There are two reasons that come to mind for reducing the size of dust particles that can pass through the dust collection bag/filter:

The first is health. My understanding is that there can be dust particles that are small enough to by-pass the body's natural defenses against dust and thus make their way into the lungs. This fine dust in the lungs or perhaps in the sinus cavities could possibly cause health problems later on. While this concern applies to all woodworkers, the amount of time spent in the shop may play a part in the upgrade decision. It seems to me that with limited exposure, any health problems that might emerge would be delayed when compared to those of someone who spends 40 hours per week in the shop. On the other hand, if certain woods are typically milled, the chemicals inherent in the wood could cause problems much sooner than if working with other "safer" woods.

The second reason is nuisance dust that seems to collect on every surface of the shop. Reducing the size of the particles that are captured by the dust collector could reduce the accumulation of dust on everything. In a rough sense, the rate at which fine dust collects on everything is an indication of quantity and size of the dust making its way into the body.

Upgrading the filter bag should increase the quantity of fine dust captured by the dust collection system. However, the upgrade, while offering a potential improvement may not be sufficient. The other source of fine dust is at the tools where the dust escapes the tool's dust port. Therefore, if an upgrade is undertaken, taking a fresh look at shrouds and dust ports at the tools could further improve shop air quality.

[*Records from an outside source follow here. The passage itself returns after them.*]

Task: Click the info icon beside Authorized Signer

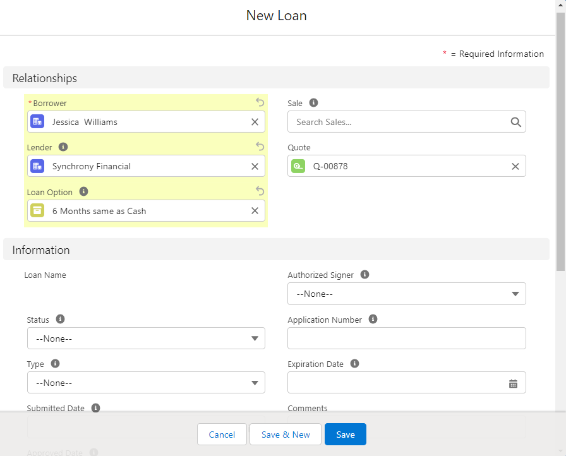Action: tap(364, 274)
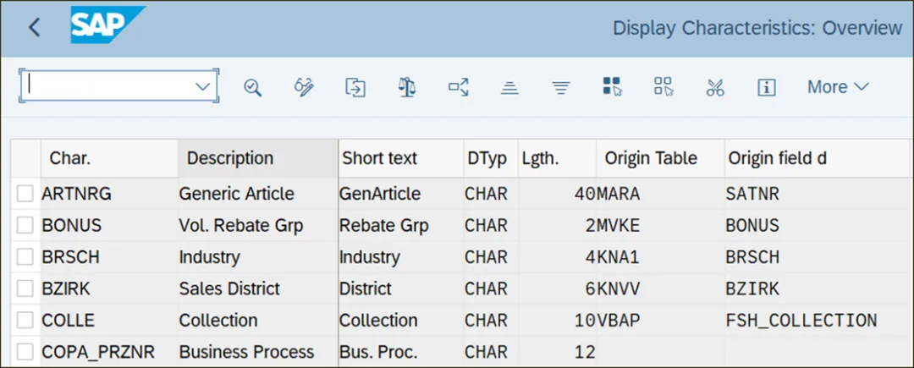The width and height of the screenshot is (914, 368).
Task: Open the command field dropdown arrow
Action: [203, 86]
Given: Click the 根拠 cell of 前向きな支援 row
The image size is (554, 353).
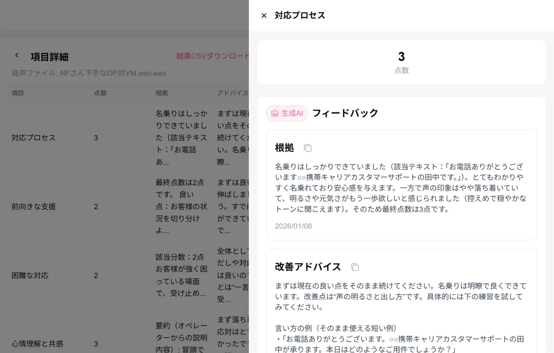Looking at the screenshot, I should point(181,206).
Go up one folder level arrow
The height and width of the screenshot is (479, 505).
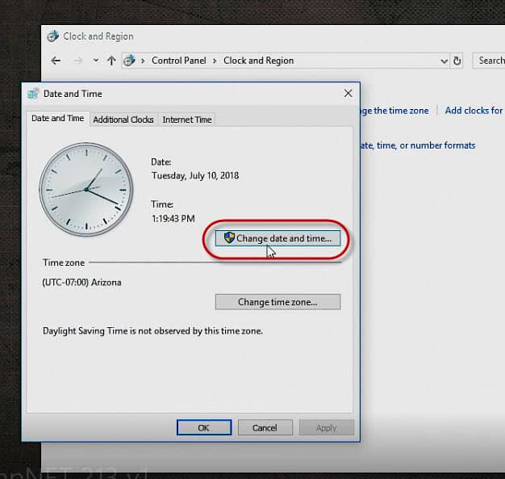pyautogui.click(x=111, y=61)
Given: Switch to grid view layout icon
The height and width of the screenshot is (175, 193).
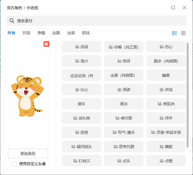Looking at the screenshot, I should pyautogui.click(x=183, y=33).
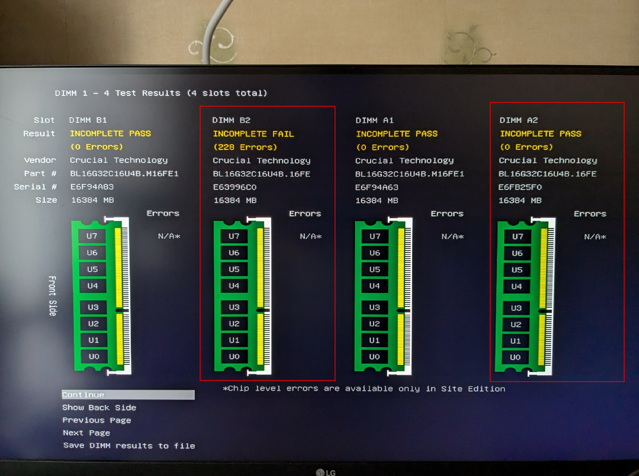639x476 pixels.
Task: Click U7 chip on DIMM B1
Action: [92, 236]
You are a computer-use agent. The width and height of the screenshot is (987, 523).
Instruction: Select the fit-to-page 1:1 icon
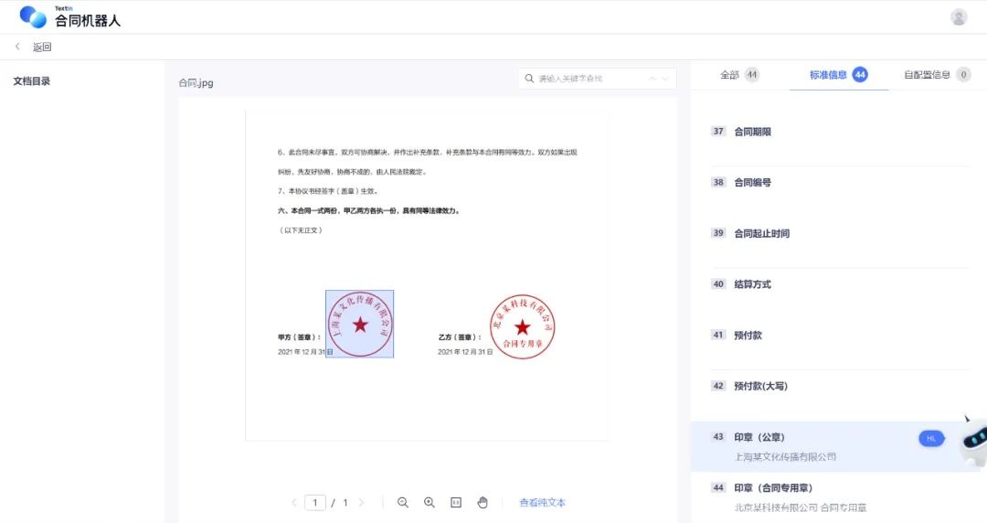pyautogui.click(x=456, y=503)
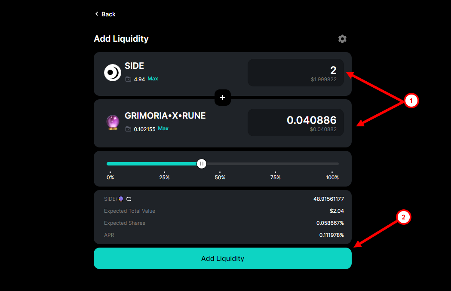Click the slider handle knob

tap(202, 164)
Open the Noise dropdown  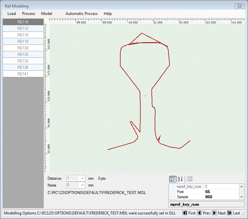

There are advantages and disadvantages associated with bag or canister. The bag would probably be a straightforward upgrade with little modification required to make it fit with the existing system. My method of cleaning the bag is fairly simple and quick. Remove the bag, turn it inside out, and, with a dust mask on, shake the bag outdoors until the dust stops flying around.

The canister generally offers more filtering surface area than the bag and perhaps better filtration can be achieved with the canister. The larger surface area could improve air flow and would extend the time between filter cleanings. But I find cleaning the canister is a time-consuming process of backwashing the canister by blowing compressed air through the filter.


----------



## tmasondarnell (Jul 2, 2013)

Tom,

Same DC and same problem as you. I was going to upgrade to a canister, but it is not in the bidget. Instead, I purchased this bag:

https://www.amazon.com/gp/product/B005VSAP74/ref=oh_aui_detailpage_o08_s00?ie=UTF8&psc=1

Significant improvement.


----------